As I had said in earlier posts I plan on sharing here in this series what we are doing, how we are doing and then why we are doing it.
If your looking for a quick post to help you out, this series (on most weeks) won't be that. This series on some days might be longer than usual so it would be best to grab your favorite cup of tea or coffee and settle into a comfortable chair to read on. Then other days it will be shorter because I may be just sharing a tip I recently tried or something funny and whimsical to share~ so it will all depend on our days and what is going on.
Today's post "Getting Real" is to help those who are feeling inadequate and not exactly sure they know or even want to homeschool their highschool aged student. If your there, I understand and hear you. Its not an easy decision and it won't always be a rosy road, but its a worthwhile consideration.

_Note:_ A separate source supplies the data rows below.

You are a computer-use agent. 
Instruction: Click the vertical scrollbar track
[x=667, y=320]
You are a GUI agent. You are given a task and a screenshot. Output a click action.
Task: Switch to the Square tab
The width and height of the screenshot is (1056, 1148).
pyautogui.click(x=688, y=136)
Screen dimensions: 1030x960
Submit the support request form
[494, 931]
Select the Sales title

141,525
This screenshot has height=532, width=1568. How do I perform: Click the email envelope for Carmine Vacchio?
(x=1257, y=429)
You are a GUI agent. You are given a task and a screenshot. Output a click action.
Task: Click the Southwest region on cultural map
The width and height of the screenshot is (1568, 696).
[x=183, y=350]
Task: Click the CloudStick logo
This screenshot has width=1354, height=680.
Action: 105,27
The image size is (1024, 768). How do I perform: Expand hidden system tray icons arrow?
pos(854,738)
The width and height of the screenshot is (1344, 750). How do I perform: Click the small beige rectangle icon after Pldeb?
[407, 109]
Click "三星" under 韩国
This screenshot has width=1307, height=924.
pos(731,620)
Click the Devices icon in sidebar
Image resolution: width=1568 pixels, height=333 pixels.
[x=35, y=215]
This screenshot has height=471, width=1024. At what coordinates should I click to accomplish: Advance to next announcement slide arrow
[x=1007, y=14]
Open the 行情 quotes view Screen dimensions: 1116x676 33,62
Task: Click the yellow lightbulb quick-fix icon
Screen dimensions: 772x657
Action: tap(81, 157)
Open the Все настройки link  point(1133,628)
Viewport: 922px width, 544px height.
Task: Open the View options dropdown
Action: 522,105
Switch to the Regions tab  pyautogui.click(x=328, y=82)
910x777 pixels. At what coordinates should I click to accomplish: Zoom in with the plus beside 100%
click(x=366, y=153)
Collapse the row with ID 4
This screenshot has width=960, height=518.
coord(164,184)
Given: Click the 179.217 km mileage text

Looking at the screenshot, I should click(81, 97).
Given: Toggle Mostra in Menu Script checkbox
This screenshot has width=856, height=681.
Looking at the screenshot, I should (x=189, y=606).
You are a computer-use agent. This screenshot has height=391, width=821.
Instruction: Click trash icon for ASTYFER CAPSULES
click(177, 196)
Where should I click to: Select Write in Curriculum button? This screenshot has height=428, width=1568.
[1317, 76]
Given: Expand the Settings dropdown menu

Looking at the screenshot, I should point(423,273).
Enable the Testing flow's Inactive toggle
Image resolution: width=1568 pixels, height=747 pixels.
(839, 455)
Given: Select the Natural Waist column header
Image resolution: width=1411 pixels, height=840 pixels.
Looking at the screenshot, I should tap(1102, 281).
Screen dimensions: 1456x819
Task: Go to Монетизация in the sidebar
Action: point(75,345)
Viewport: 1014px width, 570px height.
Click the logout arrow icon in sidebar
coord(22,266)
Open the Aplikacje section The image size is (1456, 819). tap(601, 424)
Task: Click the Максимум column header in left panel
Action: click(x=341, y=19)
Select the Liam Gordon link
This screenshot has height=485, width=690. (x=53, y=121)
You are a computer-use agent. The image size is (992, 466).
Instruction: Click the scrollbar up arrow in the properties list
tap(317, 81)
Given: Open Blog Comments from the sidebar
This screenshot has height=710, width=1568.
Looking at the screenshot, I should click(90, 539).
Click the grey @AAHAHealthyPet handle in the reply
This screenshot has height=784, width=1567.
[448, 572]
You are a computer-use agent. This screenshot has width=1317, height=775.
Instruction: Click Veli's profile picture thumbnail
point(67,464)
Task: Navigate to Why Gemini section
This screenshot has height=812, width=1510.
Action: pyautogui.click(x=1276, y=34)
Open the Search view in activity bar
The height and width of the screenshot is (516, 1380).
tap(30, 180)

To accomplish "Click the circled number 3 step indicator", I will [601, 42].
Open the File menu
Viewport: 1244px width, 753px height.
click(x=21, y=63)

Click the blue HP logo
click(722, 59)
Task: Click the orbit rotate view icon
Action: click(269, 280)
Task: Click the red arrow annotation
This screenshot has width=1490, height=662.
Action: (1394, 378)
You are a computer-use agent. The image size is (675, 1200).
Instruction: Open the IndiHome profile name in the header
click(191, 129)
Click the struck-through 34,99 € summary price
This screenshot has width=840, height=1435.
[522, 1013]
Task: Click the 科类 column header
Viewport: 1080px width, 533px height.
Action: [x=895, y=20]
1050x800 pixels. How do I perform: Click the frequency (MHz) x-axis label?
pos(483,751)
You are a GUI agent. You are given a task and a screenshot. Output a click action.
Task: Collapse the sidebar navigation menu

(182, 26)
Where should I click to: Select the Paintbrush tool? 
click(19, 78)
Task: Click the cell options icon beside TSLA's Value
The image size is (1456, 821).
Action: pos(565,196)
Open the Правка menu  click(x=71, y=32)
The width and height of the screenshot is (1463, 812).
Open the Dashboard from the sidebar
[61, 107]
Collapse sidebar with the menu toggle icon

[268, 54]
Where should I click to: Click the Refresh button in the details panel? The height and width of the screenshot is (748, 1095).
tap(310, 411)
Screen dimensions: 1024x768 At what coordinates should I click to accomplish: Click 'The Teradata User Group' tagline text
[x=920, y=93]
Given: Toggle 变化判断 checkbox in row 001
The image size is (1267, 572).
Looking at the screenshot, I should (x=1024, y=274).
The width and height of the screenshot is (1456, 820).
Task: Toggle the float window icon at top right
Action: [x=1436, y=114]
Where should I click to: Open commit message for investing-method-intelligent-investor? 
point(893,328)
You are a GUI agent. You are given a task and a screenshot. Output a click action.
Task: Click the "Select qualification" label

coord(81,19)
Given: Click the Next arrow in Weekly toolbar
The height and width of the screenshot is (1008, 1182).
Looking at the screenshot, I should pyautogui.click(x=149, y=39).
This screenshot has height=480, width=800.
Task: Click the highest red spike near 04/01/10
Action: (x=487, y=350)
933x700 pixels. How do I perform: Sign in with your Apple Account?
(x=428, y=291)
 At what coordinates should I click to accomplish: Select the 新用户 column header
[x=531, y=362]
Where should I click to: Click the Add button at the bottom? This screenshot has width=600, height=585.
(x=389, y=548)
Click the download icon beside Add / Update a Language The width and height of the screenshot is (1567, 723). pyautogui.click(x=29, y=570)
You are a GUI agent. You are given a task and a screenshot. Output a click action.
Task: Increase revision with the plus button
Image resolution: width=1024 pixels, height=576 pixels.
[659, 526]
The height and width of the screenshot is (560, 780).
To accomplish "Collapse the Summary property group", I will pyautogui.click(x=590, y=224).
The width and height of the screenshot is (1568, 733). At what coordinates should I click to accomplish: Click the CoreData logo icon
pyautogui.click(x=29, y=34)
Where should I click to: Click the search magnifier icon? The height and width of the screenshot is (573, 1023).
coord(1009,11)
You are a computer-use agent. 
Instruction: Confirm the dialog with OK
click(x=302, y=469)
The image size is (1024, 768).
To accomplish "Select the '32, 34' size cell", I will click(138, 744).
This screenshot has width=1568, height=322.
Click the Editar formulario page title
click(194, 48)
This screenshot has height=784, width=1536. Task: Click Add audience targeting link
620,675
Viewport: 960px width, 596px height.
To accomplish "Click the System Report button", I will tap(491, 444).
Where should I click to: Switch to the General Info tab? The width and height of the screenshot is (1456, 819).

Here are some thoughts/suggestions I have in homeschooling your highschooler:
1. Start to enable better communication with your teen. At this point in their learning there needs to be a better understanding of their personality and in how they like to do things so being open and talking openly about things is really needed. You will find your more successful if you do. Forcing methods and styles only postpones the inevitable.
What kind of communication am I talking about? Its the kind of communication that doesn't reflect how "we" feel. Its about them. It has to always be about them. Its "us" asking questions instead of telling them "you need to ...." its more " how should we...." kind of communication. Its less confrontational and authoritative than many are used to, but I promise it works. Its giving them the voice they need to find for adulthood. I have actually begun incorporating this with my middle school aged child now. Its never too early to begin having this kind of communication with our older learners.
2. Be realistic about how your Highschooler learns and what his strengths are. Honestly, I am just going to say it, we need to stop kidding ourselves as to how best and which way we need to teach our teens and how we want them to learn. At this point in the stage of learning our teens know ( or should know) how they need to do things and how they need to learn best. They do know just ask them! If you hear the words "I don't know", then there is work to do in #1 above. And that can take some time, it means we need to facilitate more and teach less. It means we listen more and talk and lecture less. Its scary but they need to find their own way through some of this. Remember we are raising learners not pouring information into an empty pail.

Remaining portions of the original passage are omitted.